### EXCERPTED TEXT
==========

What?

I am trying to be patient with this medication, but it’s obviously not helping One. Single. Thing.

Dylan hasn’t turned in his lab work from October 30th – the day before we took him off his medicine.  He did it in class.  He just hasn’t turned it in.

He had a take-home quiz on Chapter 1 of Call of the Wild due a week ago.  He didn’t even know what it was, when I pulled it out of his binder.  It had pencil marks, as if he’d started to answer the questions and then just erased everything he’d written.  After pestering him for several days, he finally turned it in yesterday – a week late.

His algebra homework was due on Nov. 8th – and he turned it in, after constant prodding, yesterday.  Today is the 21st.

Three weeks into the new quarter at school, Dylan’s got a D in science and he’s failing algebra.  The algebra grade will be the first one on his college transcripts.

The reason he’s doing so well in engineering, chorus and P.E. is because there isn’t any paperwork to turn in.

He loves to give food to the homeless, but he forgot to take his items to school every single day of the food drive.  The drive is over now.  Anyone need a small jar of peanut butter and a can of stewed tomatoes?

At home, he’s just as unresponsive.  He doesn’t wipe the table after dinner – ever.  This has been his job for two years.  He doesn’t practice piano – although he plays it for hours.  He is engrossed by very small things, and has no idea what he’s supposed to be doing if he gets stuck, say, making some sort of pulley out of a piece of yarn and a yardstick.  He forgets to brush his teeth, wear deodorant, put on long sleeves for the cold weather.

He forgot to take his pill so often that I made a chart to keep track of the pill-taking.  His job is to mark the chart while the pill is in his mouth.  Yesterday, he forgot to mark the chart.

==========

### ACTIONS TO TAKE
(1) According to the post, what grade does Dylan have in science three weeks into the new quarter?
(2) Revise the post from the words "The reason he’s" through the words "of stewed tomatoes?", replacing "chorus" with "band".
The records that follow come from a separate source and are unrelated to the post.

### RECORDS
==========

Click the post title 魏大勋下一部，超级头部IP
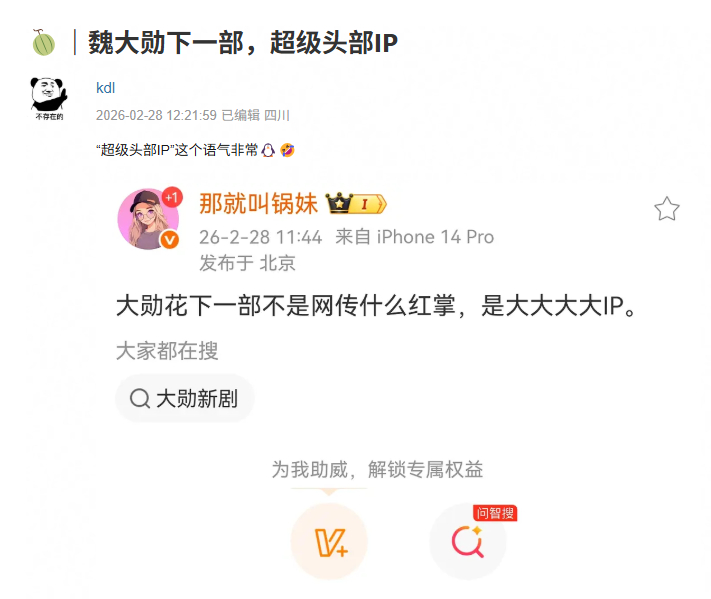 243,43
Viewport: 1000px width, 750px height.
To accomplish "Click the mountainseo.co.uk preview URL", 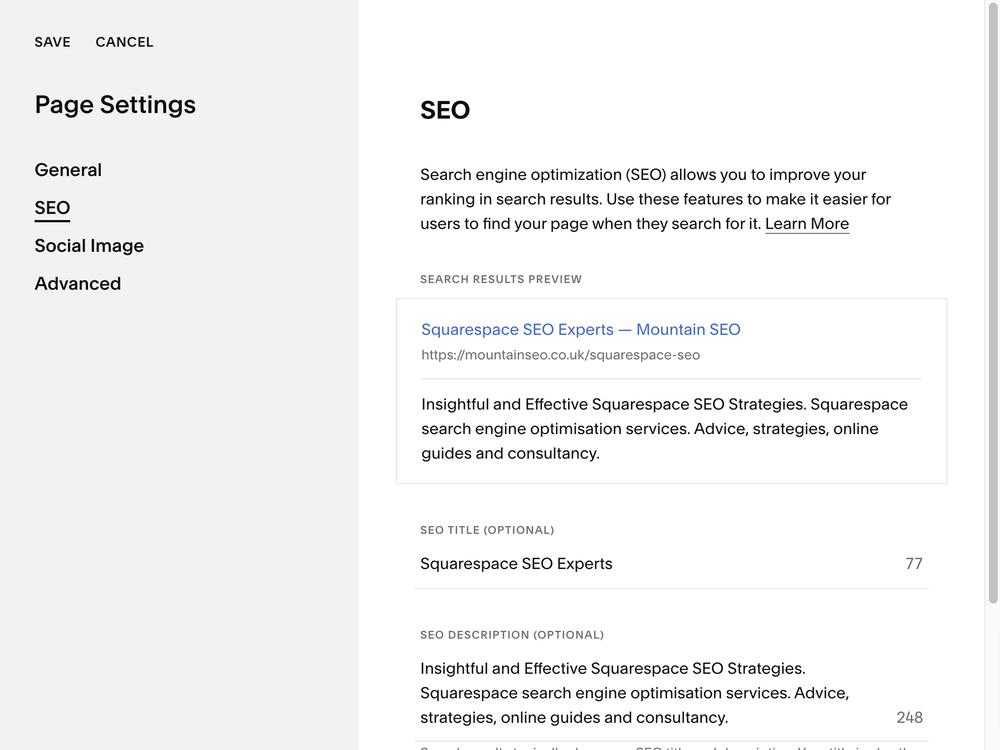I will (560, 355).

==========

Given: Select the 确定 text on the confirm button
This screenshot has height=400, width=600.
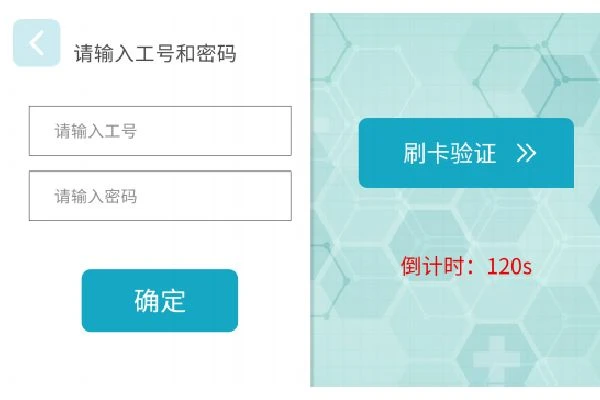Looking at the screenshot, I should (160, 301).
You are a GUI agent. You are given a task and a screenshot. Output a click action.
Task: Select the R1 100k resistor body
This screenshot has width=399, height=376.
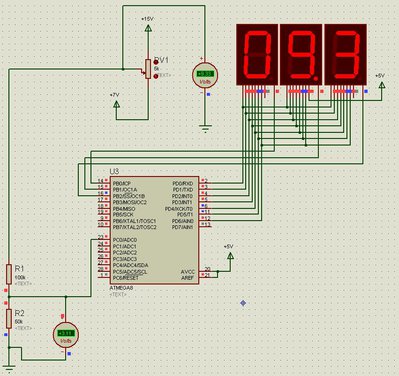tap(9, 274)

==========

### ANSWERS TO EACH TASK
(1) A D.

(2)
The reason he’s doing so well in engineering, band and P.E. is because there isn’t any paperwork to turn in.

He loves to give food to the homeless, but he forgot to take his items to school every single day of the food drive.  The drive is over now.  Anyone need a small jar of peanut butter and a can of stewed tomatoes?